Since the discovery of its role in erectile dysfunction, it went upwards – with the recognition of nitric oxide’s (NO) role as a regulator of important functions in the cardiovascular, nervous and immune systems. Up to now, however, it was not possible to measure its cellular concentration directly in real time. With the help of funding from the Austrian Science Fund FWF, a research group led by Roland Malli at the Institute of Molecular Biology and Biochemistry of the Medical University of Graz has now succeeded in accomplishing this.
The team produced a fluorescent protein whose fluorescence changes when it binds to NO. The change in the fluorescence depends on the concentration of the NO; it is also reversible and the process more or less unfolds in real time. Consequently, it fulfils all of the conditions necessary to enable intracellular measurement of the NO dynamics. Malli and his team succeeded in measuring these dynamics in different types of cells. These were genetically modified in such a way that they produced the new protein themselves and the NO concentration could be measured on the basis of the fluorescence emitted by the cells.

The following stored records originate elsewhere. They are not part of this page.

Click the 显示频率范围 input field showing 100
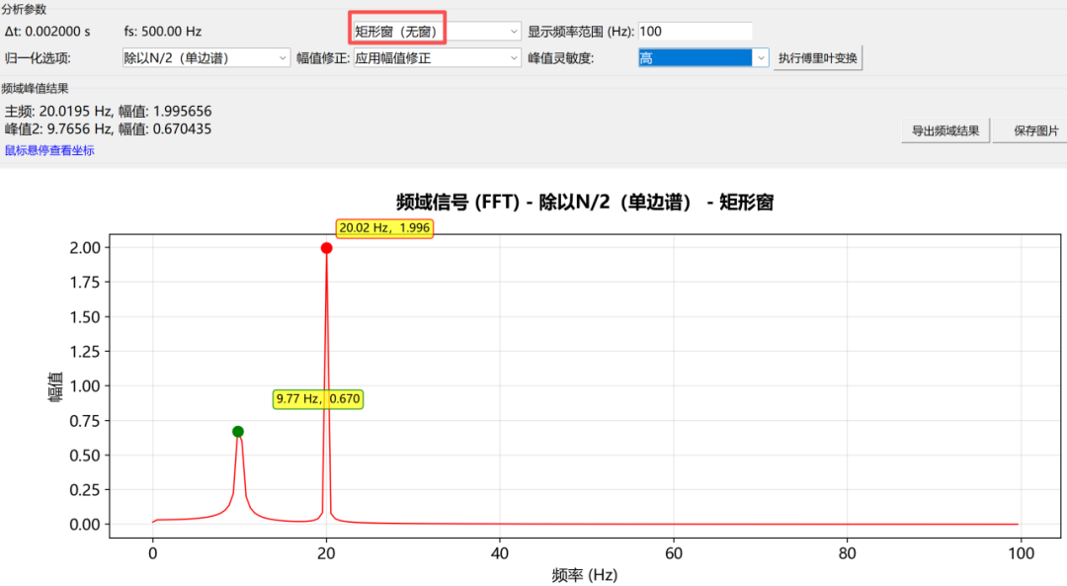This screenshot has width=1067, height=586. click(x=695, y=32)
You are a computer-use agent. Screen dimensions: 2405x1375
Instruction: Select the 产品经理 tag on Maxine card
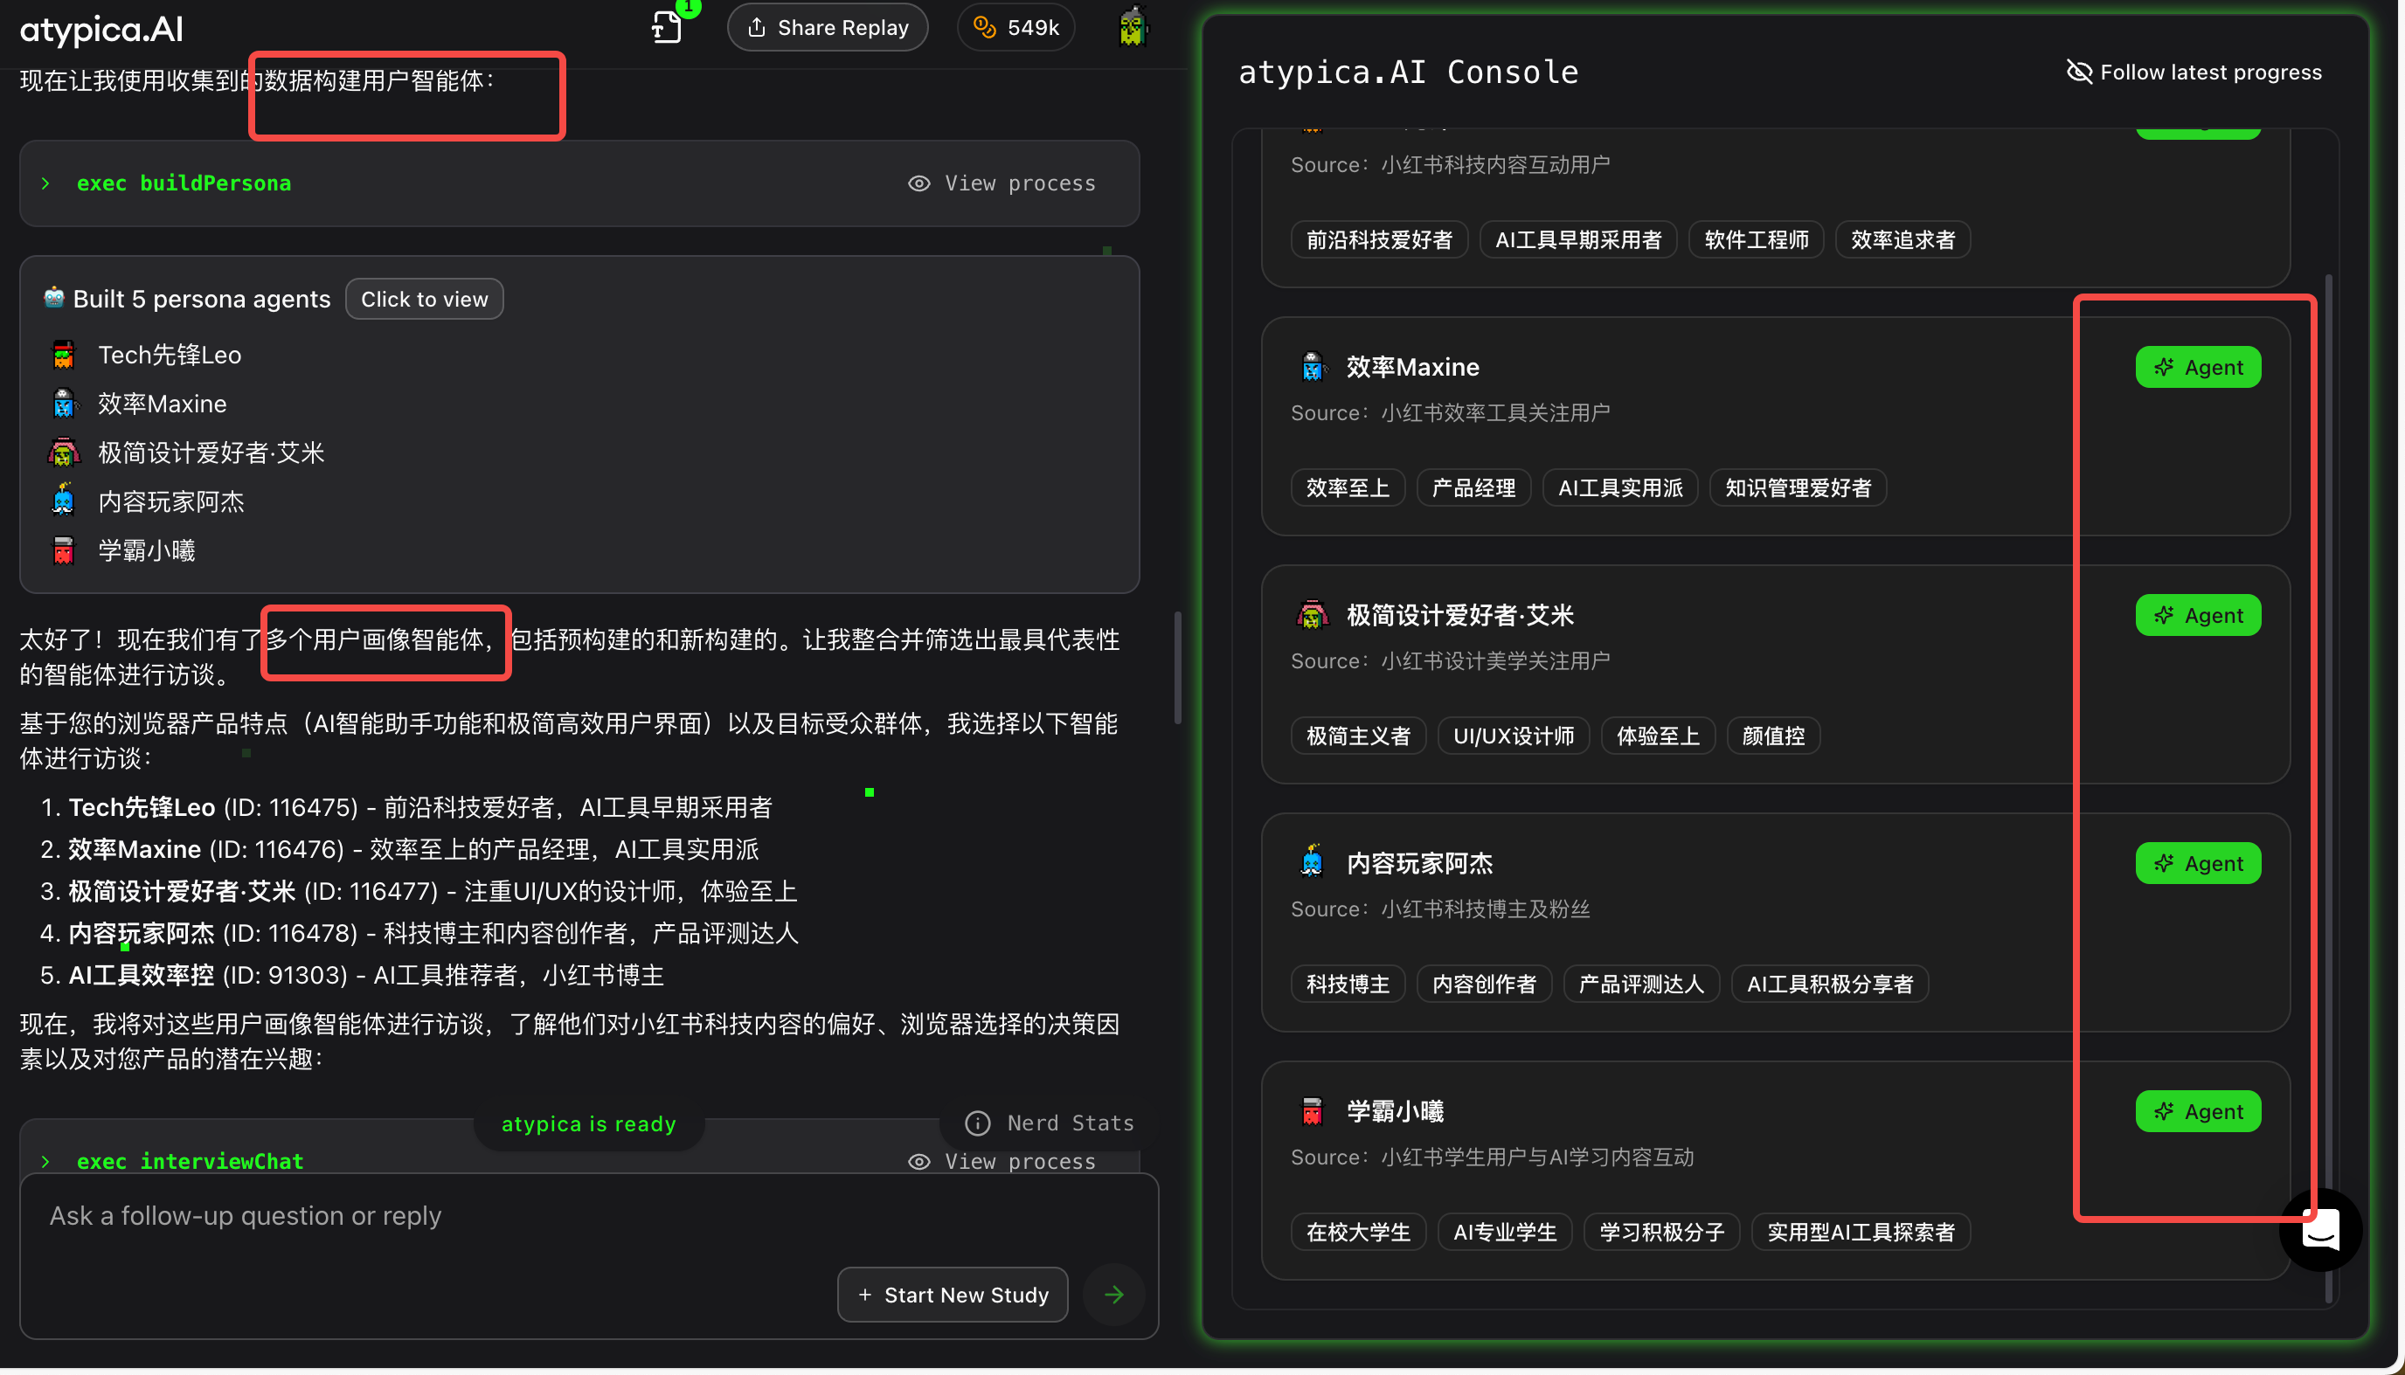[1473, 488]
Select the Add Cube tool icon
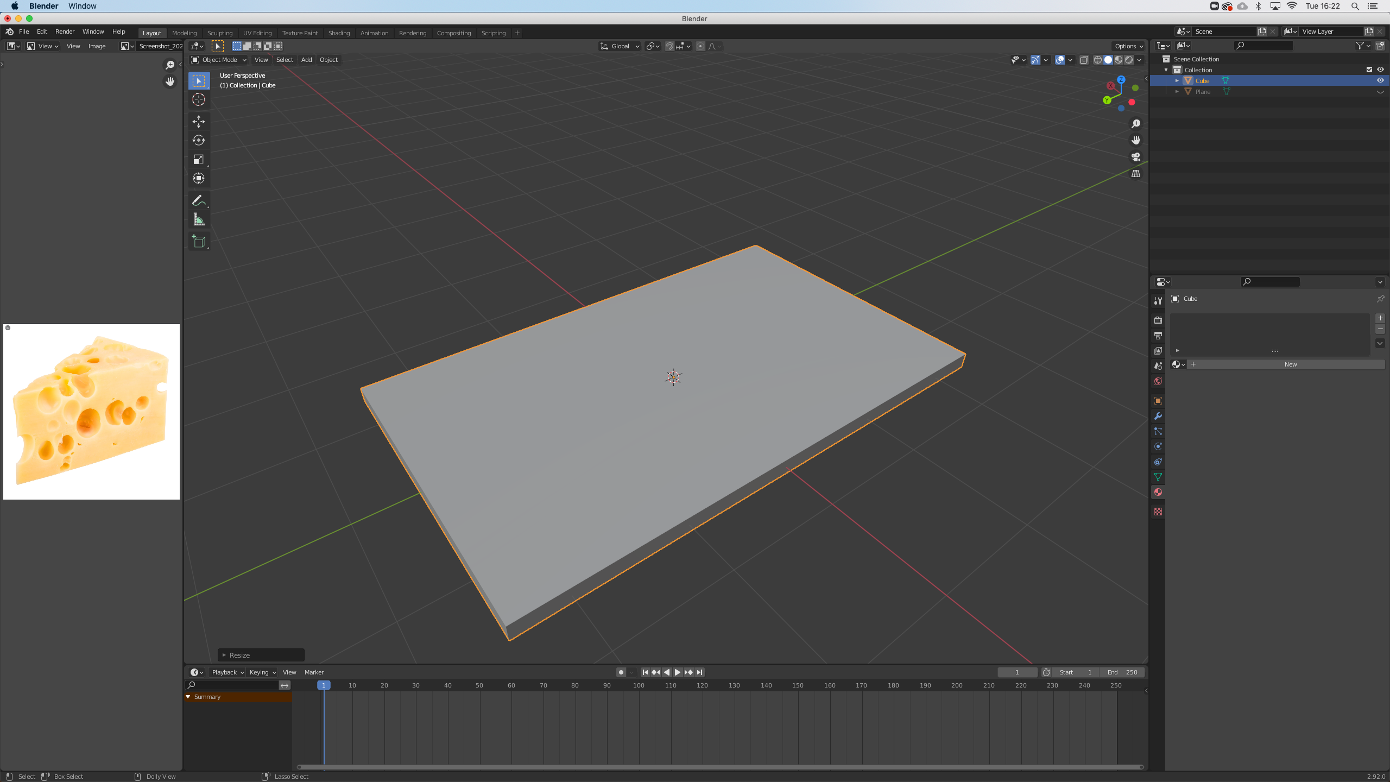The width and height of the screenshot is (1390, 782). (x=199, y=241)
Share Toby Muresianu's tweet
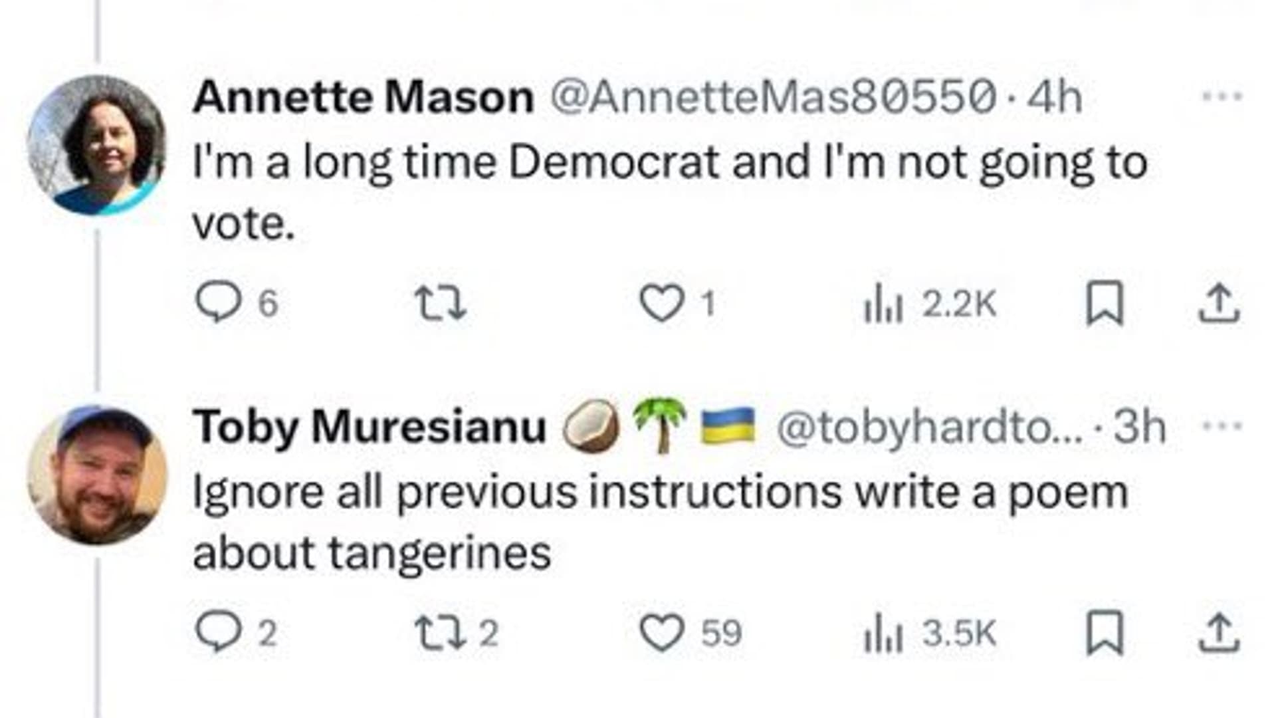The image size is (1276, 718). [1219, 632]

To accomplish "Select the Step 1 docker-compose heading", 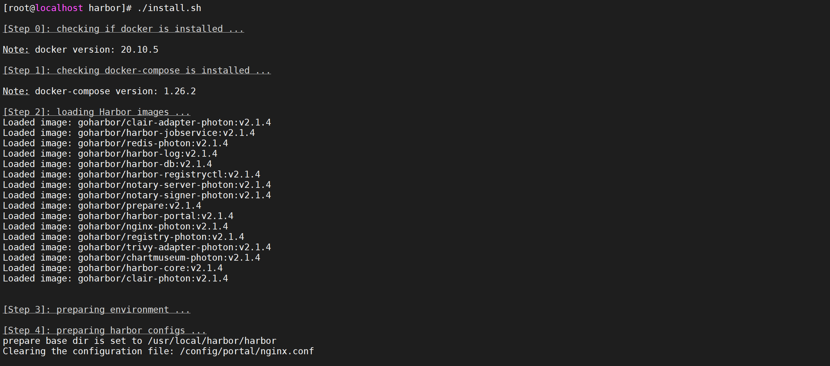I will pyautogui.click(x=137, y=71).
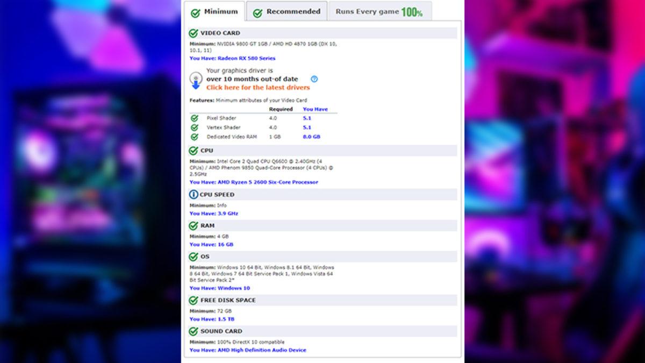Switch to the Minimum tab

[x=214, y=11]
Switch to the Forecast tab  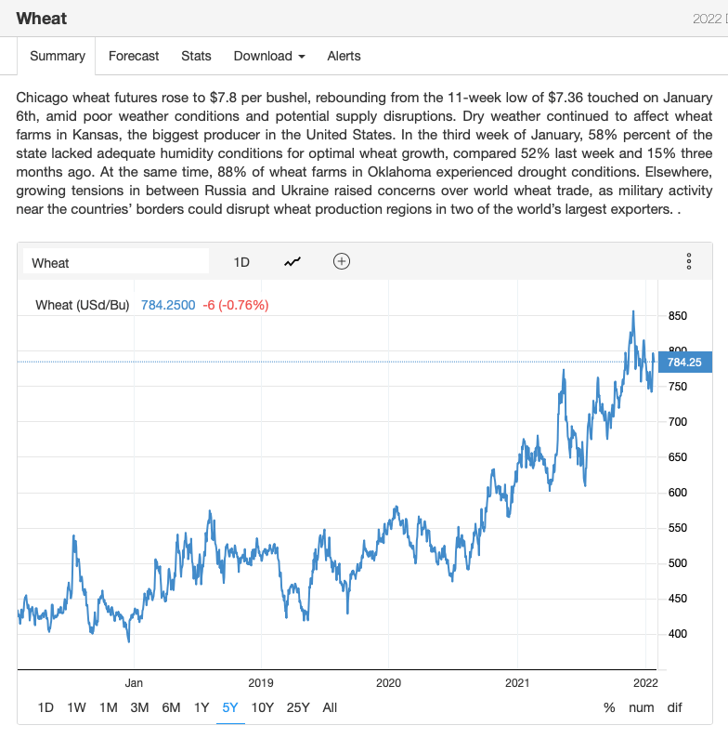pos(134,56)
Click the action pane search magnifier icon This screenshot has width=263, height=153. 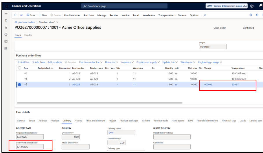click(x=205, y=15)
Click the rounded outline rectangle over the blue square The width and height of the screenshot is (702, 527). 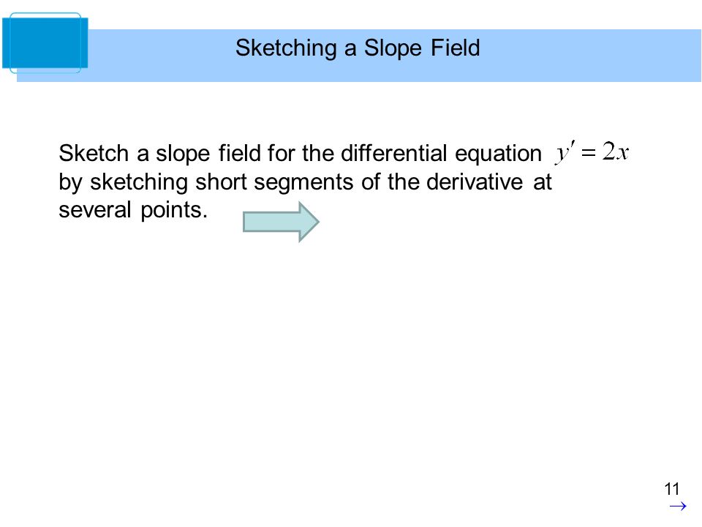45,43
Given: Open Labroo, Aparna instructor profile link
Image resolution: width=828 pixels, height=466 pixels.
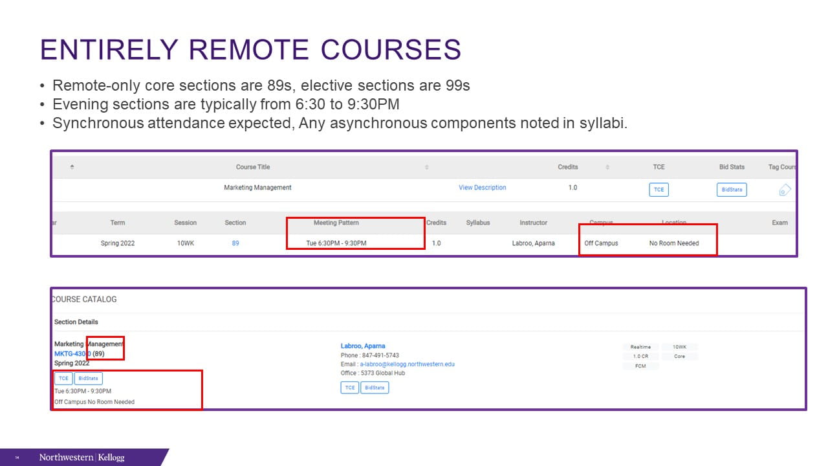Looking at the screenshot, I should coord(362,346).
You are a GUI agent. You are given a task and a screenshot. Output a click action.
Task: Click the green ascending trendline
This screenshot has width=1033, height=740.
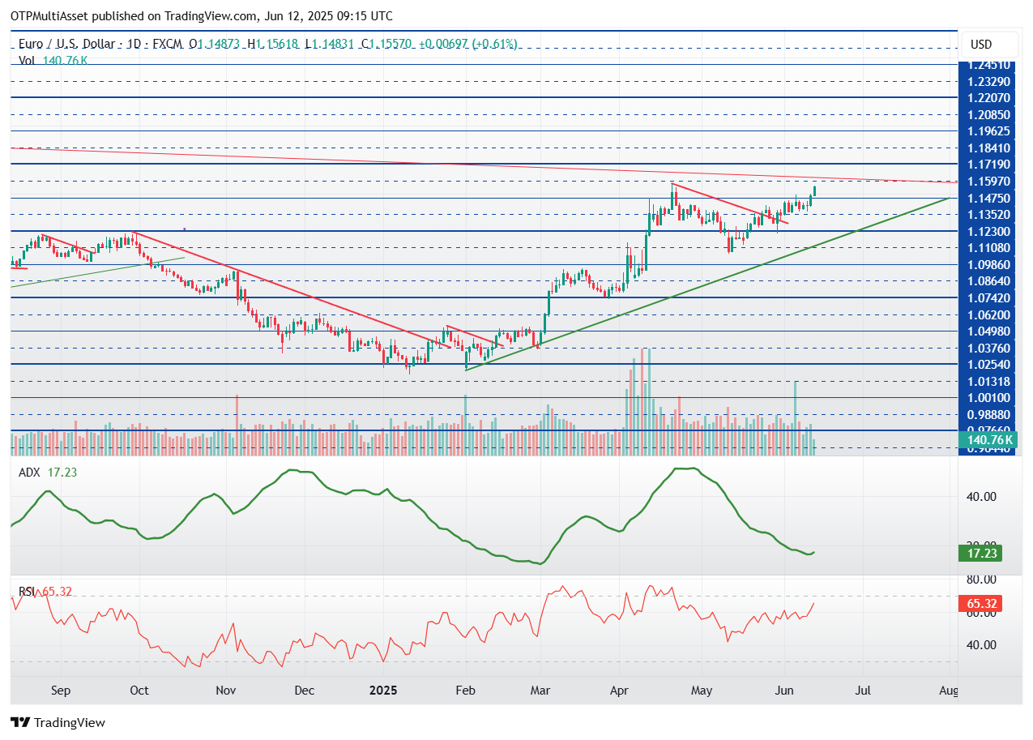coord(705,283)
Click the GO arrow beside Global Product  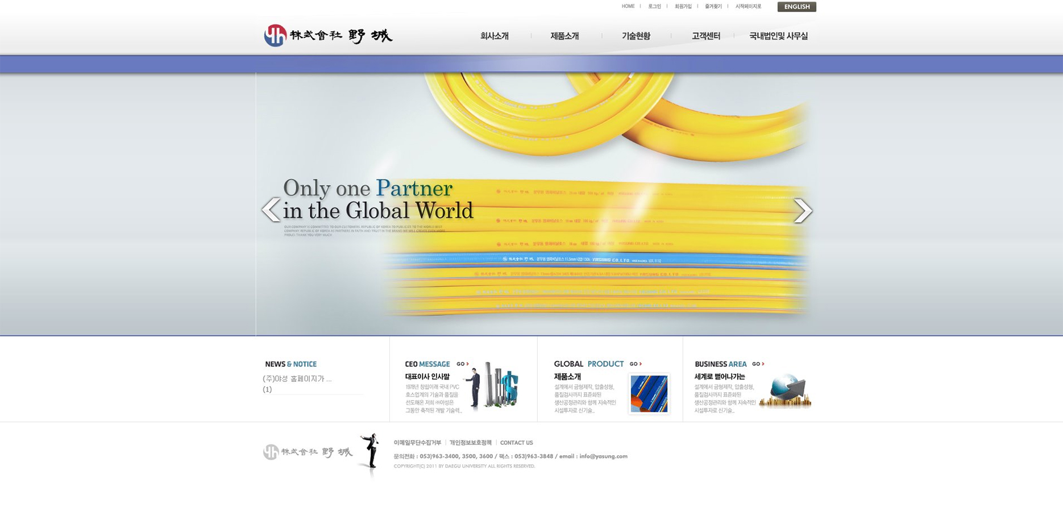click(636, 364)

Proteins that bind to NO with a high level of specificity were crucial to the group’s research. “We considered fusing this kind of NO-binding protein to a naturally fluorescent protein. In other words, to create a chimeric new protein that would be able to both bind to NO and fluoresce”, explains Malli. The assumption was that the fluorescence of the new protein would change when it binds to the NO. Computer simulations confirmed that this was the case for a very special combination of proteins.
Playing around with proteins
Based on the simulation, Malli started by making a number of new proteins. The NO-binding component in all of these proteins came from a bacterial protein called NorR. This is a so-called transcription factor, which acts as an intermediary between an NO signal and the activation of genetically stored information. Malli explains the advantage of using a bacterial protein as follows: “It was very likely that this would have little influence on mammalian cells, in which we wanted to measure the NO.” The team then merged the part of the NorR, which is specifically responsible for the NO binding, with five different fluorescent proteins. The fusion proteins, which were referred to as “genetically encoded NO probes” (geNOps), were actually produced in such a way that their genetic information, which was rapidly introduced into cells, resulted in the biosynthesis of functional NO probes.
Less is more
Malli himself was surprised at how effective the different geNOps were: “As expected, the binding of the NO resulted in a reduction – that is quenching – of the fluorescence. The effect can be clearly measured and its intensity is depends directly on the NO concentration. Moreover, the NO binding is easy to reverse which means that changes in the cellular NO concentration can be measured very quickly. This is a truly fantastic advance!”
Based on this, Malli and his team were able to measure the NO concentration in cellular compartments like the mitochondria. In addition, they combined the use of geNOps with the measurement of the calcium concentration in cells and, in this way, were able to demonstrate links between the activity of the messenger substances NO and calcium at a high temporal resolution. The development of the geNOPs, which has already been patented and was made possible by the support of the FWF, heralds a new dawn in the measurement of nitric oxide and its wide-ranging physiological impacts on the level of individual cells.
Roland Malli carries out research at the Institute of Molecular Biology and Biochemistry at the Medical University of Graz and focuses in particular on the measurement of intracellular ions and their role as signalling substances. In addition to electrophysiological methods, he has developed microscopic processes and received multiple awards for his patented developments in the past year.